Le regard dans le vague, je repense à ce qu'ils ont affirmé au départ d'Asemo. Ont-ils prétendu ouvertement me faire confiance et en leurs pensées, ont-ils été criblés d'incertitudes ? Je l'ignore et ne veux pas le savoir. 

— ...je ne remercierai jamais assez vos mots qui m'ont été d'un grand réconfort et grâce auxquels j'ai pu grimper la montagne de ténèbres qui me coinçait dans cet état d'immobilité et de transe. En revanche, j'userais d'un discours tout à fait identique à celui de Duran, au Mont de Fer Rouge. Sûrement aspireriez-vous à dégainer vos armes, à les glisser sous ma gorge et à m'expulser de la troupe. Du moins, si vous les aviez à disposition. Je tiens à préciser, avant d'en révéler davantage, qu'Orist Norfir, le Seigneur Eldaer et Maelan, qui, tous, étaient au courant de mes dispositions et auraient pu vous en faire part, se sont contraints au secret par simple respect et par prudence. Ma langue ne déploie aucun mal et je ne vous séduis pas pour vous trahir ensuite. J'ai tu mon identité et mon passé, puisque la loyauté n'existait pas entre nous et que, à coup sûr, vous n'auriez pas accordé votre foi aveugle à quelqu'un comme moi, à la lumière de mon histoire. Surtout vous, Maître Torebok. Vous auriez tous préféré me savoir le plus loin possible de vous, de l'arme et de l'héritier du Sud. Orist a choisi le silence afin que ma présence parmi vous ne soit point compromise.

Il ne faut pas patienter plus d'une minute pour que Torebok soupire avec lourdeur, et marmonne sous l'attention toute particulière de nos compagnons :

— Quelles parties de ses inventions résultent de la vérité et lesquelles sont entachées de mensonges ? Êtes-vous vraiment la descendante directe de Zergrath, le Maudit Seigneur des Huit ? 

Veseryn bloque sa respiration ; elle a beau découvrir tout juste le nom de cette créature corrompue qu'est Soran Zergrath, elle saisit parfaitement le poids de cette question et ce qu'une affirmation de ma part signifierait. Pourtant, je tiens parole et leur offre le réel en acquiesçant avec une lenteur calculée. J'observe leurs réactions et elles sont pour la plupart affligées, mais pas haineuses ou répugnées. Je me hâte de rectifier un détail essentiel qui ne change pas mon ascendance, mais plutôt ce que je suis.

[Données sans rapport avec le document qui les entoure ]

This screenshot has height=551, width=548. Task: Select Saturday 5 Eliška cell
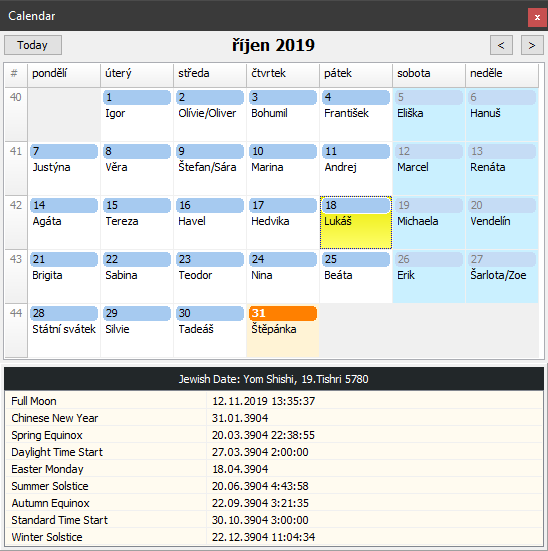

— Seuls les Huit détiennent la complète vérité sur la magie qui m'habite, mais je soupçonne que leur fidèle serviteur, Asemo, a été mis dans la confidence. Je ne suis pas née avec des pouvoirs, dis-je avec un écœurement distinct dans la voix, personne ne naît avec de la magie en lui. Pas les mortels, en tout cas. Les Mages, qu'ils soient Fous ou libres, ceux qui se sont baignés dans la Source, se condamnent à la stérilité. La Lumière permet la fécondité, mais pas l'Obscurité. 

— Comment les avez-vous acquis ? interroge Duran, le ton dépourvu de toute sentence. Par la Source, n'est-il pas ? 

— Eh oui, dans les eaux noires de la Source, comme tous les autres qui m'ont précédé. J'ai pu utiliser cette magie. À vrai dire, je m'en suis servie à deux reprises. Lorsque les Huit me torturaient afin de faire émerger mes capacités et lorsque j'ai causé le Grand Éboulement. Oui, cela n'est pas une affabulation d'Asemo. J'étais instable et une crise de colère est survenue. Je me suis stoppée à temps, heureusement, mais la terreur de moi-même s'était déjà installée en profondeur dans mon être et cela a conduit à mon exil immédiat. Je ne voulais pas reproduire cette catastrophe et faire pire encore.  

— À trois reprises, corrige Veseryn tout bas, car vous avez sauvé l'Elfe de la mort. Et cela prouve que votre magie n'égale pas au mal.

Torebok me toise ardemment, attendant que je donne raison à la jeune fille..., mais j'en suis incapable. 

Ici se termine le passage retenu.